Almohad forces under Abd al-Mumin defeat a Muslim Almoravid army at Tlemcen (see 1125). The first Almoravid ruler Tasfin ben Ali dies; he is succeeded by his son Abu Yaqub Yusuf, who will reign until his own death in 1184; and the Almohads gain support among other Berber groups as revolts on the Iberian Peninsula weaken the hold of Almoravid governors there (see 1147).
The Danube is bridged at Ratisbon by a span begun 10 years ago.
Pope Lucius II dies at Rome February 15, probably of injuries sustained in the fighting last year against the forces of Giordano Pierleoni. He is succeeded after an 11-month reign by Bernard of Pisa, who will reign until 1153 as Eugene III, but the new pope is forced into exile by Arnold of Brescia. He issues a papal bull December 1 approving a new crusade, but he is not allowed to enter Rome until later in December, when the city commune permits him to celebrate Christmas in the city (see 1146).

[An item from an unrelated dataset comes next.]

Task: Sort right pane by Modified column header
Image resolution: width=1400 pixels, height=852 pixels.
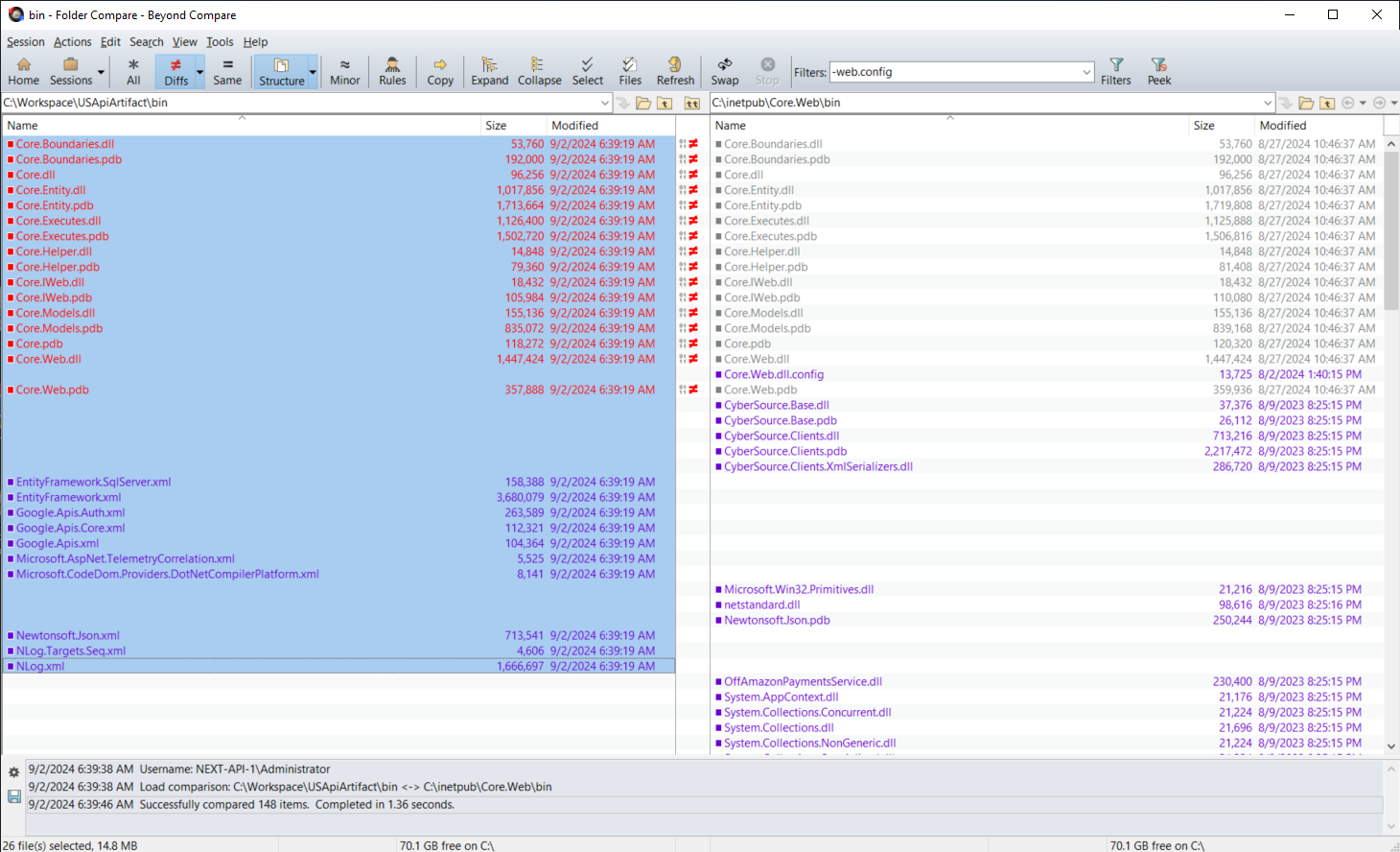Action: coord(1282,126)
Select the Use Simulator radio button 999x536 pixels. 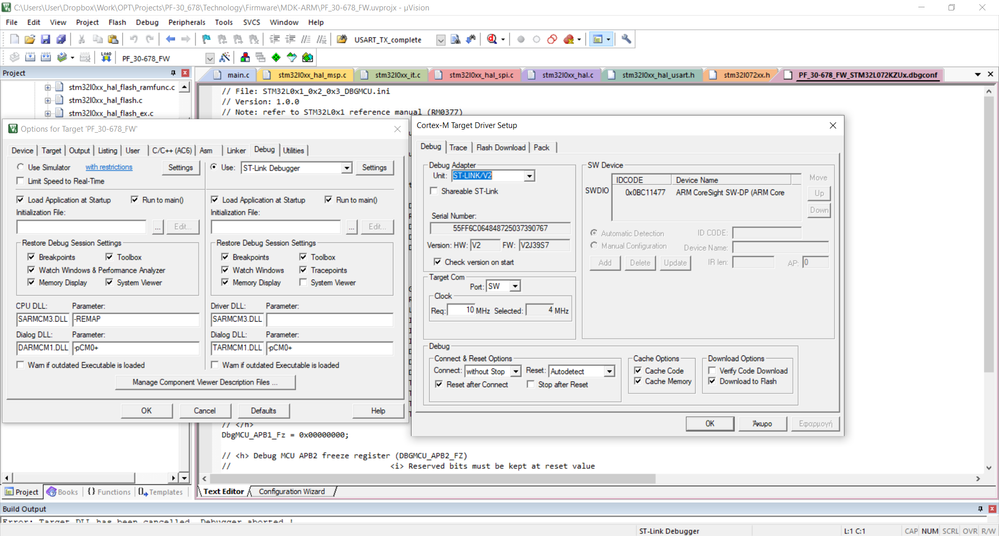pos(22,168)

The Cistercian French ecclesiastic Bernard of Clairvaux travels from his monastic cell in Champagne to Languedoc and tries to intimidate followers of Henry of Lausanne, who has resisted Church Orthodoxy. Now 54 and more influential than any pope, Bernard is feted en route, but when he preaches at the market town of Verfeil northeast of Toulouse his words are drowned out by mounted knights who bang on the church doors and clash their swords together. He goes on, nevertheless, to preach a Second Crusade after Pope Eugene III overcomes his resistance to the idea (see 1146).
The English Cistercian ecclesiastic Hugh de Bolebee founds an abbey at Woburn with 14 monks who arrive from Fountains Abbey to establish a community that will survive until 1234.